*SUPPLIED DATA:*
====
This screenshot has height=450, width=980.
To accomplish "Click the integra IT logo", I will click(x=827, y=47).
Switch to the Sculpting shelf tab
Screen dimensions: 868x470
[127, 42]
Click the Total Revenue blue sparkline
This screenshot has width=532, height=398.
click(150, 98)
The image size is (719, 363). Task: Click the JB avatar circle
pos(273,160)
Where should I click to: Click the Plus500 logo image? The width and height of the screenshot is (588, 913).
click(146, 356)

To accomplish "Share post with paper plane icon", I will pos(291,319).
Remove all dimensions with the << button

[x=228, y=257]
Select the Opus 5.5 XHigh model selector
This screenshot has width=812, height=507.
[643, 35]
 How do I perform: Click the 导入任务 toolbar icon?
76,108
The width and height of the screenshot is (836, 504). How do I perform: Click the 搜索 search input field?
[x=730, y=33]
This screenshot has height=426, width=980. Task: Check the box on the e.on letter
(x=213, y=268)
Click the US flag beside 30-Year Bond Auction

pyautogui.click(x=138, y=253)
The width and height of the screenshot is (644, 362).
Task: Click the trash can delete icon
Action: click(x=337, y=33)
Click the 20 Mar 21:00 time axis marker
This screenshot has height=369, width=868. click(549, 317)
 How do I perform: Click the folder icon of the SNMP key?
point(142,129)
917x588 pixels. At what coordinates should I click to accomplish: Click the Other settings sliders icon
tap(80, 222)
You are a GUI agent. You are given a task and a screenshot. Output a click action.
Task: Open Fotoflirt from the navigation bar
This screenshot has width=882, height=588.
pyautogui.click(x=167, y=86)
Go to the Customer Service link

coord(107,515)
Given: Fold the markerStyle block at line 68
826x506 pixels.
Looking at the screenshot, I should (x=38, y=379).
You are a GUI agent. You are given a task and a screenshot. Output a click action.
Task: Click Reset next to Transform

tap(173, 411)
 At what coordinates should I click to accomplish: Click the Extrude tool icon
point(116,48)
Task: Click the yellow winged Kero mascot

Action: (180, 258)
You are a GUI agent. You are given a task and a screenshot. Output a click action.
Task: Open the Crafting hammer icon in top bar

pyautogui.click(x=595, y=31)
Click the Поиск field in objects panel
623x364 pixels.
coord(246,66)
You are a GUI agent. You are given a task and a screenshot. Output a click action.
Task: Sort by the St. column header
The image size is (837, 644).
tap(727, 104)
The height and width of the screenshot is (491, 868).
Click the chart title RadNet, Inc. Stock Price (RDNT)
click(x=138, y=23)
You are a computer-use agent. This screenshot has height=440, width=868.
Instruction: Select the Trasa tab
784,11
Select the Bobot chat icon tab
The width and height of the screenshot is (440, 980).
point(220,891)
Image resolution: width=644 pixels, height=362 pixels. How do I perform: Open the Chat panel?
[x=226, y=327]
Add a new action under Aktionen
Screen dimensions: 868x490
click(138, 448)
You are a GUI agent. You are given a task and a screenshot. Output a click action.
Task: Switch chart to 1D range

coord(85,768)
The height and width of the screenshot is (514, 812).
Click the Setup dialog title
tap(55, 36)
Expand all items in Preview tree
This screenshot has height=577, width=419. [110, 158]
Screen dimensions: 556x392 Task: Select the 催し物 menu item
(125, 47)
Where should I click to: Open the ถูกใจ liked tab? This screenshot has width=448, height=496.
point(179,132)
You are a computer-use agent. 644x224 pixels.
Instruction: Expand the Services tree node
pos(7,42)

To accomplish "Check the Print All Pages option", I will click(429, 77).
====
*YOUR ASSIGNMENT:*
The listing above should be printed again in full, unchanged.

*FINISHED TASK:*
This screenshot has height=450, width=980.
To accomplish "Click the integra IT logo", I will click(x=827, y=47).
Switch to the Sculpting shelf tab
Screen dimensions: 868x470
[127, 42]
Click the Total Revenue blue sparkline
This screenshot has width=532, height=398.
click(150, 98)
The image size is (719, 363). Task: Click the JB avatar circle
pos(273,160)
Where should I click to: Click the Plus500 logo image? The width and height of the screenshot is (588, 913).
click(146, 356)

To accomplish "Share post with paper plane icon", I will pos(291,319).
Remove all dimensions with the << button

[x=228, y=257]
Select the Opus 5.5 XHigh model selector
This screenshot has width=812, height=507.
[643, 35]
 How do I perform: Click the 导入任务 toolbar icon?
76,108
The width and height of the screenshot is (836, 504). How do I perform: Click the 搜索 search input field?
[x=730, y=33]
This screenshot has height=426, width=980. Task: Check the box on the e.on letter
(x=213, y=268)
Click the US flag beside 30-Year Bond Auction

pyautogui.click(x=138, y=253)
The width and height of the screenshot is (644, 362).
Task: Click the trash can delete icon
Action: click(x=337, y=33)
Click the 20 Mar 21:00 time axis marker
This screenshot has height=369, width=868. click(549, 317)
 How do I perform: Click the folder icon of the SNMP key?
point(142,129)
917x588 pixels. At what coordinates should I click to accomplish: Click the Other settings sliders icon
tap(80, 222)
You are a GUI agent. You are given a task and a screenshot. Output a click action.
Task: Open Fotoflirt from the navigation bar
This screenshot has width=882, height=588.
pyautogui.click(x=167, y=86)
Go to the Customer Service link

coord(107,515)
Given: Fold the markerStyle block at line 68
826x506 pixels.
Looking at the screenshot, I should (x=38, y=379).
You are a GUI agent. You are given a task and a screenshot. Output a click action.
Task: Click Reset next to Transform

tap(173, 411)
 At what coordinates should I click to accomplish: Click the Extrude tool icon
point(116,48)
Task: Click the yellow winged Kero mascot

Action: (180, 258)
You are a GUI agent. You are given a task and a screenshot. Output a click action.
Task: Open the Crafting hammer icon in top bar

pyautogui.click(x=595, y=31)
Click the Поиск field in objects panel
623x364 pixels.
coord(246,66)
You are a GUI agent. You are given a task and a screenshot. Output a click action.
Task: Sort by the St. column header
The image size is (837, 644).
tap(727, 104)
The height and width of the screenshot is (491, 868).
Click the chart title RadNet, Inc. Stock Price (RDNT)
click(x=138, y=23)
You are a computer-use agent. This screenshot has height=440, width=868.
Instruction: Select the Trasa tab
784,11
Select the Bobot chat icon tab
The width and height of the screenshot is (440, 980).
point(220,891)
Image resolution: width=644 pixels, height=362 pixels. How do I perform: Open the Chat panel?
[x=226, y=327]
Add a new action under Aktionen
Screen dimensions: 868x490
click(138, 448)
You are a GUI agent. You are given a task and a screenshot. Output a click action.
Task: Switch chart to 1D range

coord(85,768)
The height and width of the screenshot is (514, 812).
Click the Setup dialog title
tap(55, 36)
Expand all items in Preview tree
This screenshot has height=577, width=419. [110, 158]
Screen dimensions: 556x392 Task: Select the 催し物 menu item
(125, 47)
Where should I click to: Open the ถูกใจ liked tab? This screenshot has width=448, height=496.
point(179,132)
You are a computer-use agent. 644x224 pixels.
Instruction: Expand the Services tree node
pos(7,42)

To accomplish "Check the Print All Pages option", I will click(429, 77).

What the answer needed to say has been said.